Problems
A. Please reproduce the stretch of the Spotify top tracks notebook from "### Top 5 Artists" through "sns.distplot(df['Danceability'])".
B. Shorten the paragraph of the Spotify top tracks notebook that opens with "At the end of each year, Spotify compiles", keeping its main facts.
C. Carry on the notebook analyzing the top 50 Spotify tracks of 2019 from its final line.

Document section

▽

# Analysis of Top 50 Spotify Tracks of 2019

###### At the end of each year, Spotify compiles a playlist of the songs streamed most often over the course of that year. The playlist Top Tracks of 2019 includes 50 songs. The question is: What is the relationship between top Genres and Artists? Why do people like these songs?
##### Data Source: Kaggle
##### Data Description: There is one .xlsx file in the dataset. (Spotify analysis.xlsx) This file includes:
1. Name of the song
2. Artist of the song
3. Genre of the song
4. Audio features for the song (such as danceability, tempo, key etc.)
At the end of this notebook, we will provide a conclusion of our study


###  Import Numpy, Pandas, Matplotlib, Seaborn

In [None]:
import pandas as pd
import numpy as np

In [None]:
import matplotlib.pyplot as plt
import seaborn as sns
%matplotlib inline

###      Read the csv file as a Dataframe named df

In [None]:
df=pd.read_csv('../input/top50spotify2019/top50.csv',encoding='ISO-8859-1')

In [None]:
df.info()

In [None]:
df.columns=['Position','Track Name','Artist Name','Genre','Beats Per Minute','Energy','Danceability','Loudness','Liveness','Valence','Length','Acousticness','Speechiness','Popularity']

In [None]:
df.head()

### Conversion of column 'length' into standard time format

In [None]:
df['temp']=((df['Length']/60).astype('int'))

In [None]:
df['Duration'] = pd.to_timedelta((df['Length']/60).astype('int'), unit='m')+pd.to_timedelta((df['Length']-(df['temp']*60)).astype('int'), unit='s')

In [None]:
df.drop('temp',axis=1,inplace=True)

In [None]:
df.drop('Length',axis=1,inplace=True)

In [None]:
df.drop('Position',axis=1,inplace=True)

### Identification of correlation between columns

For this we will make use pf corr() function of pandas to create a heat map to find the correlation between various columns.

In [None]:
df.head()
sns.heatmap(df.corr(),cmap='coolwarm')

### Top 5 Artists with Maximum Presence in 2018

In [None]:
df['Artist Name'].value_counts().head(5)

### Danceability Column Analysis


In [None]:
sns.set_style('darkgrid');
sns.distplot(df['Danceability'])



##### Analysis:  In this graph we can see that all tracks with value greater than a 60 are considered danceable. To make better analysis, let us divide them into 3 groups:
1. Greater than 80: Extremely Danceable
2. Greater than 60 & Less than 80: Moderately Danceable
3. Less than 60: Non Danceable

In [None]:
Vd=df['Danceability']>=80
Rd=(df['Danceability']>=60) & (df['Danceability']<80)

△

[Text and element-pointing records]

▽

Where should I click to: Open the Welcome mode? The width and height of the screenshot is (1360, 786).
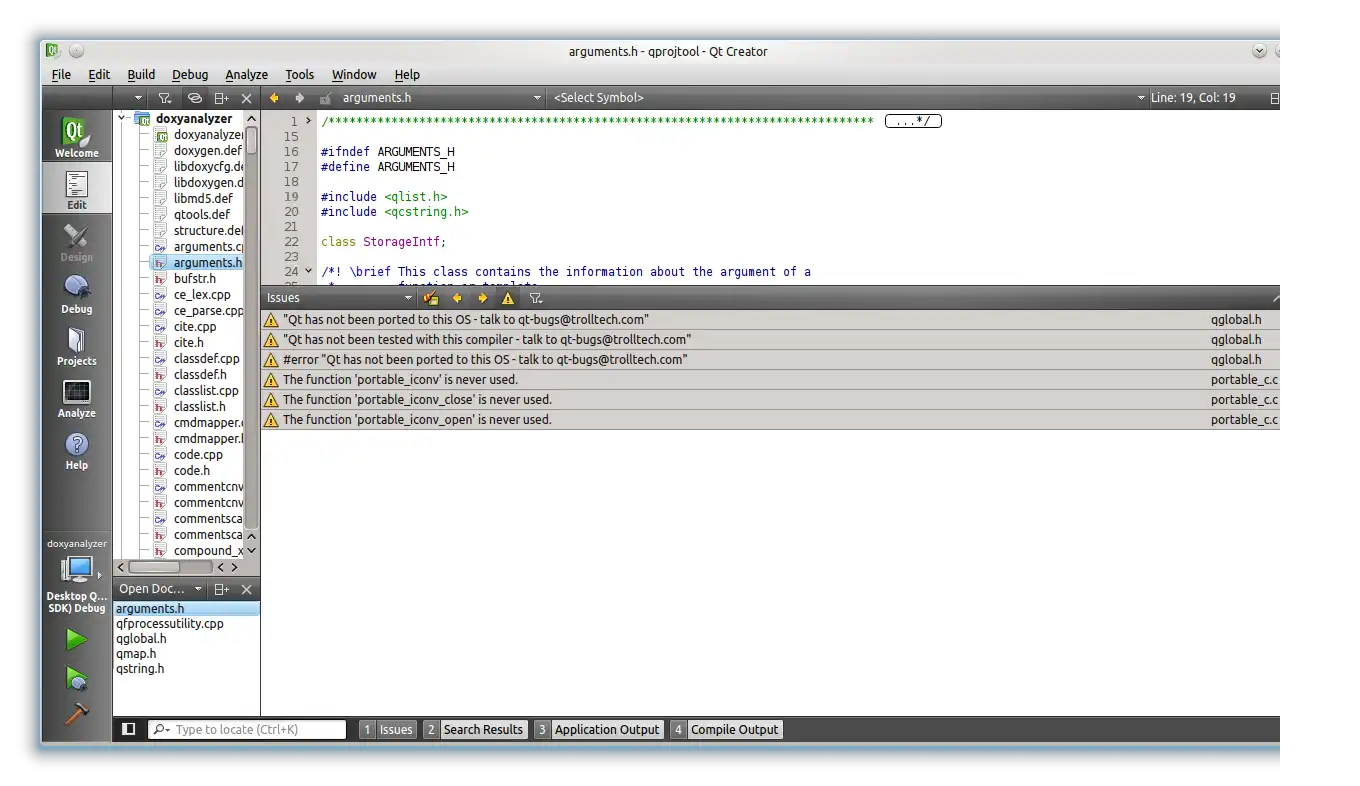pos(76,137)
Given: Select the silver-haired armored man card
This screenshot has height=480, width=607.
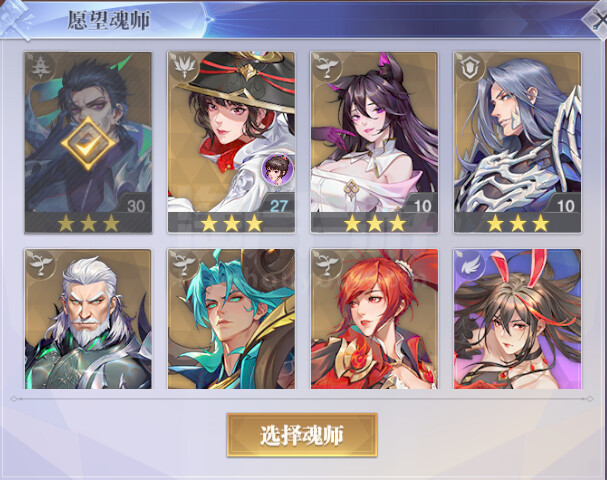Looking at the screenshot, I should pos(518,142).
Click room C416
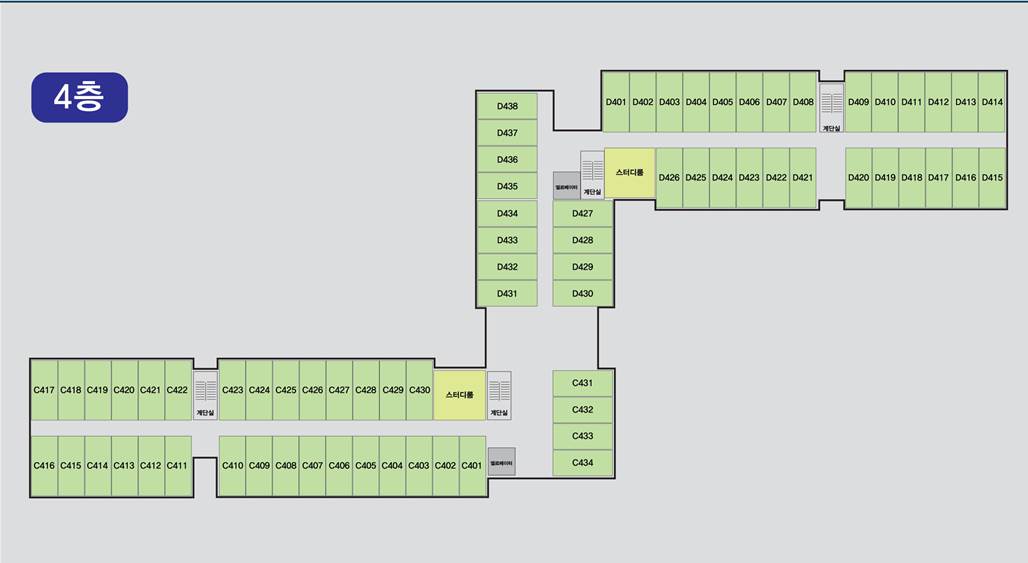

△

Results of the exercise
A.
### Top 5 Artists with Maximum Presence in 2018

In [None]:
df['Artist Name'].value_counts().head(5)

### Danceability Column Analysis


In [None]:
sns.set_style('darkgrid');
sns.distplot(df['Danceability'])

B. Each year Spotify builds a playlist of its most-streamed songs, and the 2019 edition, Top Tracks of 2019, has 50 songs. The study asks how top genres relate to top artists and why people like these songs.

C.
Nd=df['Danceability']<60

In [None]:
Dancing=[Vd.sum(),Rd.sum(),Nd.sum()]

In [None]:
Dance=pd.DataFrame(Dancing,columns=['Percent'],index=['Extremely Danceable','Moderately Danceable','Not Danceable'])

In [None]:
Dance

### Energy Column Analysis

In [None]:
sns.distplot(df['Energy'])

##### Analysis:
In this graph we can see that all tracks with value greater than 60 are considered energetic. To make better analysis, let us divide them into 3 groups:
1. Greater than 75%: Extremely Energetic
2. Greater than 60% & Less than 75%: Moderately Energetic
3. Less than 60%: Non Energetic

In [None]:
Ve=df['Energy']>=75
Re=(df['Energy']>=60) & (df['Energy']<75)
Ne=df['Energy']<60

In [None]:
Energy=[Ve.sum(),Re.sum(),Ne.sum()]

In [None]:
En=pd.DataFrame(Energy,columns=['Total'],index=['Extremely Energetic','Moderately Energetic','Not Energetic'])

In [None]:
En

### Correlation Zone
We will consider the most important columns according to the preliminary analysis of Heat Map previously seen

In [None]:
correlation=df[['Energy','Danceability','Loudness','Liveness','Valence','Acousticness','Speechiness','Popularity']]

In [None]:
sns.heatmap(correlation.corr(),cmap='coolwarm')

###  Top 10 most Danceable Songs

In [None]:
df[['Track Name','Artist Name','Genre','Energy','Danceability','Popularity']].sort_values('Danceability',ascending=False).head(10)


###  Top 10 most Energetic Songs

In [None]:
df[['Track Name','Artist Name','Genre','Energy','Danceability','Popularity']].sort_values('Energy',ascending=False).head(10)


### We maintain data between Energy and Popularity

In [None]:
plt.subplot(1,1,1)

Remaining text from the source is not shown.